Springfield Roller Derby
- Metro area: Springfield, MO
- Country: United States
- Founded: 2006
- Teams: All-Stars (A-team) Battle Broads (B-team)
- Track type(s): Flat
- Venue: Shrine Mosque
- Affiliations: WFTDA
- Website: springfieldrollerderby.com

= Springfield Roller Derby =

Roller derby league

Springfield Roller Derby is a women's flat-track roller derby league based in Springfield, Missouri. Founded in the fall of 2006, SRG was the first roller derby league in the Springfield area. The Springfield Roller Girls are members of the Women's Flat Track Derby Association (WFTDA).

Springfield Roller Derby is the Area's nationally ranked flat-track Roller Derby Team. It became a member of the Women's Flat Track Derby Association (WFTDA) in 2011.

==History and organization==
Established as Springfield Roller Girls in the fall of 2006, the league is the area's first flat track roller derby league, owned and operated by the women who skate for it. Springfield is registered as a Limited liability company. Springfield joined the WFTDA Apprentice Program in April 2010, and became a full member league in June 2011.

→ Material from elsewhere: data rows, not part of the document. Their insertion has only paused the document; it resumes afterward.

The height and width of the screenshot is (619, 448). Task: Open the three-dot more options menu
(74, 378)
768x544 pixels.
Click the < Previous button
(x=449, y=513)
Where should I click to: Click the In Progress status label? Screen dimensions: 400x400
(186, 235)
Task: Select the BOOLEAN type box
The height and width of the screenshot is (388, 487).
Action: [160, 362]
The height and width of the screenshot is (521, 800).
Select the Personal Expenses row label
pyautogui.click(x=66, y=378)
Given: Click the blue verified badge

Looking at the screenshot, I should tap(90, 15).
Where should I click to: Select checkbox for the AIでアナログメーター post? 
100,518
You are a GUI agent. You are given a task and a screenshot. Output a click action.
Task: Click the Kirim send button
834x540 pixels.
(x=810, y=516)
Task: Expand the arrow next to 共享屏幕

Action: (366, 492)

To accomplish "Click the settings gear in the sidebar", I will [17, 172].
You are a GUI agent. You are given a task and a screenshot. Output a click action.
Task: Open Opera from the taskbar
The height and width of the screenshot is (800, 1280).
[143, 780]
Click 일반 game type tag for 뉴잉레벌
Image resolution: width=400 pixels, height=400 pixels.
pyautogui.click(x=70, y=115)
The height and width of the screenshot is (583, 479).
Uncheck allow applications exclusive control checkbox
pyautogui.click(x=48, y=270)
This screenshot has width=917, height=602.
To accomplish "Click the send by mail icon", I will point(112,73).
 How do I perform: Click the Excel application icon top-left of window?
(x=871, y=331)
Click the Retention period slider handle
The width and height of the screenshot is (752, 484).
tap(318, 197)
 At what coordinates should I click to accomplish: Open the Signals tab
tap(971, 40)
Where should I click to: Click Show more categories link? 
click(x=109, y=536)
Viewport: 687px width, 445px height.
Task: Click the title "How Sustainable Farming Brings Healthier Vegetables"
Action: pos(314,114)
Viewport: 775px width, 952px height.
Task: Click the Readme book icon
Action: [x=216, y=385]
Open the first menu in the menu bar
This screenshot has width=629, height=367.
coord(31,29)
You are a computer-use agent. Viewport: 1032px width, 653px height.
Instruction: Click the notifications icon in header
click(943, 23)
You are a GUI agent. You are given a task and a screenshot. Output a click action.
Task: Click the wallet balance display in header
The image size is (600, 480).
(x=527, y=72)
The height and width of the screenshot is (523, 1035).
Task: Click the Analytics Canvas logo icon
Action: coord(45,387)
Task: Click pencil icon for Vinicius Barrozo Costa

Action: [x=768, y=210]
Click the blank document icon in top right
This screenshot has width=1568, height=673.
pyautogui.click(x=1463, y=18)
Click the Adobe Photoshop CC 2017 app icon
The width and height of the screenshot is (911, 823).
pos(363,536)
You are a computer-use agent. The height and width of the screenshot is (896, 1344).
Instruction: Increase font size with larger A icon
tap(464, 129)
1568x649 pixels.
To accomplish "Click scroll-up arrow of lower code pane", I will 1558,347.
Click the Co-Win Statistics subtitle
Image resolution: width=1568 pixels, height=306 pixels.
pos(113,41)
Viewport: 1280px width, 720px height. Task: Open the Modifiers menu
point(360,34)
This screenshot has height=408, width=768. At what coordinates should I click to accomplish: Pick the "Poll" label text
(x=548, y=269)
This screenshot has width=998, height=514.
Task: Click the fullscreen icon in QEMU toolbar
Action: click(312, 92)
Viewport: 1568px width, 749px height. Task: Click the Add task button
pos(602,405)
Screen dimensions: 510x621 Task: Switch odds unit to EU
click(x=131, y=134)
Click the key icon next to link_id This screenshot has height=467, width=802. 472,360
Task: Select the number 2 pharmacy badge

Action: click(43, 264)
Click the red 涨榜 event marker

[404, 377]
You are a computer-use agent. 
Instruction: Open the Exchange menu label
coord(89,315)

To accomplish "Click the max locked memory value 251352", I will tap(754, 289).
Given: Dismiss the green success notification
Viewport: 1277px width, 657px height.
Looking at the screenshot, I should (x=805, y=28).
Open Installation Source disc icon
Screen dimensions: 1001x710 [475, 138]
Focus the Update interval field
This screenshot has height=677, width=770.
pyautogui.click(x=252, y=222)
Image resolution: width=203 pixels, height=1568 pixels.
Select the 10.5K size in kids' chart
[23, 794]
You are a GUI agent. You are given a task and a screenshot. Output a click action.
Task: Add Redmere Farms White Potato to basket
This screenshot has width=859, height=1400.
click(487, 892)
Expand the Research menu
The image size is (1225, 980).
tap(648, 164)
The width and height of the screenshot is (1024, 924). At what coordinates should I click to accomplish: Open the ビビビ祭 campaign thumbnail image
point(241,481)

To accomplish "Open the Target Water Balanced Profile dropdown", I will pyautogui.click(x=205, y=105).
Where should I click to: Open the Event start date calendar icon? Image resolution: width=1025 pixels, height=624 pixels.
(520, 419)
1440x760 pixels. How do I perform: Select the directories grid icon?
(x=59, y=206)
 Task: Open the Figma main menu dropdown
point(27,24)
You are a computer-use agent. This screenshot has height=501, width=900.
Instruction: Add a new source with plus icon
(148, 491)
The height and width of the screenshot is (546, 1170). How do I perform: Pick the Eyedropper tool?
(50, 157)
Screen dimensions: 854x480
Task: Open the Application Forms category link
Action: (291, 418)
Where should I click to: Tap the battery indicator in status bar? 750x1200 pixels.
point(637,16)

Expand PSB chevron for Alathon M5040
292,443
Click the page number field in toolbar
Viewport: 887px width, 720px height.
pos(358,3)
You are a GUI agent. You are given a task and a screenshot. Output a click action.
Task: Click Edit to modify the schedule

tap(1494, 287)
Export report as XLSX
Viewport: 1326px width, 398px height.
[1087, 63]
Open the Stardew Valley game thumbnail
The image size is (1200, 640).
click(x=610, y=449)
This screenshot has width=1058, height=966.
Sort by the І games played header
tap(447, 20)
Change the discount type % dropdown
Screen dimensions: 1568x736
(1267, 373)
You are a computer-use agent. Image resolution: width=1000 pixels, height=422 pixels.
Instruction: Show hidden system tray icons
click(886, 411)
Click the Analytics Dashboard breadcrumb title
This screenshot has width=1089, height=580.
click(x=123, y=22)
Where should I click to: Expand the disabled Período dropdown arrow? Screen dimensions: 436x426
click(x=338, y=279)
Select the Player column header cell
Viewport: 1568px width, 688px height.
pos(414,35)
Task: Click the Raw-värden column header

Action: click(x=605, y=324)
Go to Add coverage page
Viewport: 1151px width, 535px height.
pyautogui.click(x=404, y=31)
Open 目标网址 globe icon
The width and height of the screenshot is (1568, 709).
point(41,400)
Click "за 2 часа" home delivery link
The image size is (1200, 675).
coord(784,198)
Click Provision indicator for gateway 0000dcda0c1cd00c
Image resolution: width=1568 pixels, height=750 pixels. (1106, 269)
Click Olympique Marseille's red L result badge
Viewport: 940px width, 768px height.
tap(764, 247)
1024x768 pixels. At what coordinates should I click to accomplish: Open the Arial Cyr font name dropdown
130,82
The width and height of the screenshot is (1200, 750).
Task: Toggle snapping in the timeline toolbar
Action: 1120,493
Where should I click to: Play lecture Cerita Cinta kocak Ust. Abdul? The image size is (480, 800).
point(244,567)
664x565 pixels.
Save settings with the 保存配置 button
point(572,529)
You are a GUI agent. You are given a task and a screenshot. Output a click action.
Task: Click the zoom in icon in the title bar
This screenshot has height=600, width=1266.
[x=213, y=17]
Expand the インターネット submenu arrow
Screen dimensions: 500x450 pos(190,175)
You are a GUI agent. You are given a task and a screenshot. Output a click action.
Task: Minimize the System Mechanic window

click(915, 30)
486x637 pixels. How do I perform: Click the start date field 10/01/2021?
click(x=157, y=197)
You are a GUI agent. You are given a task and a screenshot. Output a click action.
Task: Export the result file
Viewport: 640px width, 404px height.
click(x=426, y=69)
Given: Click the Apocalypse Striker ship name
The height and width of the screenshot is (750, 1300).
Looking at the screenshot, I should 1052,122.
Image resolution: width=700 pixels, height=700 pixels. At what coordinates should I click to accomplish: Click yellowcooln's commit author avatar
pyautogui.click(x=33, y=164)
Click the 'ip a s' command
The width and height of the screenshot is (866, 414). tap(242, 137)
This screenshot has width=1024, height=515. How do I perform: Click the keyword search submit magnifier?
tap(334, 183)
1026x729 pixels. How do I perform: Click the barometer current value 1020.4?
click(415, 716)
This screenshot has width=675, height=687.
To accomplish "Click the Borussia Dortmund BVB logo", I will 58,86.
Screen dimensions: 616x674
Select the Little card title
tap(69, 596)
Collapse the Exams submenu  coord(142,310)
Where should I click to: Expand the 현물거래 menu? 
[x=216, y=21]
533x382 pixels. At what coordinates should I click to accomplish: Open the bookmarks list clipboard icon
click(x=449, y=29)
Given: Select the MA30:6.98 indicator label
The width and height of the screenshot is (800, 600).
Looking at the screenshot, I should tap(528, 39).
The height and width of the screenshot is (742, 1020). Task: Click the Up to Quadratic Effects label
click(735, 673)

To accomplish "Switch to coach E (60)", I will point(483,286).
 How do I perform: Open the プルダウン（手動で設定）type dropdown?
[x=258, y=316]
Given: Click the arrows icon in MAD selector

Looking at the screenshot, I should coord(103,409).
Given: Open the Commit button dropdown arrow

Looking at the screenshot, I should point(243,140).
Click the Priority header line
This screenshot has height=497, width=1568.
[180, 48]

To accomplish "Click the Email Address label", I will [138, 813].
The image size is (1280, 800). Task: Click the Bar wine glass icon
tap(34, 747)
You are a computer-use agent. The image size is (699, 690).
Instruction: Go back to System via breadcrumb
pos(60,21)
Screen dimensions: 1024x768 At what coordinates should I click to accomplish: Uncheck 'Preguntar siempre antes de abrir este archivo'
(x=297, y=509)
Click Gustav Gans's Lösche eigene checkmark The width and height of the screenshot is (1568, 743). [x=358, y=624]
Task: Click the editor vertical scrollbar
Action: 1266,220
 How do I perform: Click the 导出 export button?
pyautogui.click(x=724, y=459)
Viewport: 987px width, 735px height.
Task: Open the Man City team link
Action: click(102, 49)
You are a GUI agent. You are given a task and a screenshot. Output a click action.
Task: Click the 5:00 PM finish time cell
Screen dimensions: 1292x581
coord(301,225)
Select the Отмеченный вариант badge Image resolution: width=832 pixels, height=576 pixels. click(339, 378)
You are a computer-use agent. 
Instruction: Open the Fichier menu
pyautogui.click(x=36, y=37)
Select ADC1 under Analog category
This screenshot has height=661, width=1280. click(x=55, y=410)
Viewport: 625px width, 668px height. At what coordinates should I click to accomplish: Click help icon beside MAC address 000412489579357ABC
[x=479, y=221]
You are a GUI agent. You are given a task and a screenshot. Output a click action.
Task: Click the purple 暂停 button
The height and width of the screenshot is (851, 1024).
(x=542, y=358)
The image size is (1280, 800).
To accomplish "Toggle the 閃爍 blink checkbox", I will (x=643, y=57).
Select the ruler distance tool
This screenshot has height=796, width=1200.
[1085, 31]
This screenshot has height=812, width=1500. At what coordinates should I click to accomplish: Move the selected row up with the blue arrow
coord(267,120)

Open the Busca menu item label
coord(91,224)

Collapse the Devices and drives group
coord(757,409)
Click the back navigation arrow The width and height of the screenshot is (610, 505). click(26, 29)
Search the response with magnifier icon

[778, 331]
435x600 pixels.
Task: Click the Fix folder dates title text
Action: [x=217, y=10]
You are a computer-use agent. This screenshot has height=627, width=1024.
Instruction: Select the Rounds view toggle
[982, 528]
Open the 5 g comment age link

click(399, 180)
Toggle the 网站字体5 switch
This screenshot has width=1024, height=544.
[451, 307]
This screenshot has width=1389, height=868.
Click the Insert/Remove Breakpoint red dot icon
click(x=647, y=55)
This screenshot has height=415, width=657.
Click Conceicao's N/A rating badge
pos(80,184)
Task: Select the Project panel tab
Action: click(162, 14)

Springfield Roller Derby currently have two competitive travel teams; the All Stars are the WFTDA charter team, comprising the league's most seasoned roller derby veterans.
The Battle Broads are the league's B level travel team, composed primarily of rookie skaters who are gaining experience and improving their skills through game play.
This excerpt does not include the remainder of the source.